Azure Marketplace lets you add third-party tools and services, such as Couchbase’s NoSQL database, to your apps.
One of the advantages of modern cloud platforms such as Azure is their variety of PaaS and IaaS. You can combine and combine different technologies, bringing your own tools and applications to the cloud alongside Azure’s services. All you have to do is set up a virtual machine, host it in a resource group and choose from your software library or Microsoft’s.
Things get more interesting when you add to Azure Marketplace, which offers Azure-optimized applications from third-party providers, both familiar on-site tools and new native cloud applications. Apps purchased through Azure Marketplace are billed through your Azure account and installed from Marketplace’s own virtual machine library.
The cloud market as a new software package
As vendors become more excited to work with cloud providers and users become familiar with native cloud business models, a new class of applications is evolving. Supplied through markets, they operate in familiar virtual machine appliances, installed, managed and billed as you wish. But there is a new business model: the provider supports the management of these VMs, providing its own management console for new cloud-managed versions of its applications.
These new console-managed apps are available with traditional licensed versions, so you can continue to manage your own instances if you prefer. But in areas where you want to entrust updates and security to experts, opting for an application managed from the Azure Marketplace makes a lot of sense. You let the provider do what it does best: deliver a cloud-optimized experience and provide security and other updates as they roll out, while focusing on creating and running your applications.

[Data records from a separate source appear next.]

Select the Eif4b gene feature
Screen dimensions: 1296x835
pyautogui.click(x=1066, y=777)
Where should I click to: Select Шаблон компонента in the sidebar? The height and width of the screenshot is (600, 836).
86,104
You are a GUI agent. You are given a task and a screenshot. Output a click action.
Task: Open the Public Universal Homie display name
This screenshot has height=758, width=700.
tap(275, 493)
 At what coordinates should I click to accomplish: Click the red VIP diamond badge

A cloud-centric approach to service management makes sense with Azure Marketplace applications: users are already familiar with Azure’s own business model by the time they start using Marketplace. They expect security and application updates to be transparent, their applications will continue to work as updates are implemented, and they will have access to a set of application-based monitoring and management tools, not the virtual infrastructure that hosts the service.
Run Couchbase Cloud on Azure
One of the latest applications to make the transition to this cloud-based service model is Couchbase, a flexible NoSQL database in memory. Built around a JSON document database, it’s designed to quickly regroup and offers SQL-style query language as well as support for distributed transactions and alternative consistency models, just like those used by Microsoft’s Azure Cosmos DB.
Unlike installing a database instance in your own virtual infrastructure, Couchbase Cloud provides a one-stop shop for managing and deploying database instances across all your resource groups and in multiple Azure regions.
The Azure version of Couchbase is closely linked to its AWS Couchbase Cloud, built on the Couchbase Enterprise Server 6.6 product, with all control tools moved to a new Cloud Control Plane. This means you lose access to the Couchbase CLI and web console, but you can still transfer the settings from on-site systems to the cloud. Both versions offer similar features but have different service levels.
Couchbase’s approach is conceptually similar to that used by software-defined networks, separating the control plan and the data plan. Couchbase manages the control plan for you, providing a web-based management and monitoring environment as the data plan runs through your Azure resources, using them for calculation and storage. Using Couchbase tools, clusters are configured and deployed directly to your Azure account, with cluster and project-level monitoring.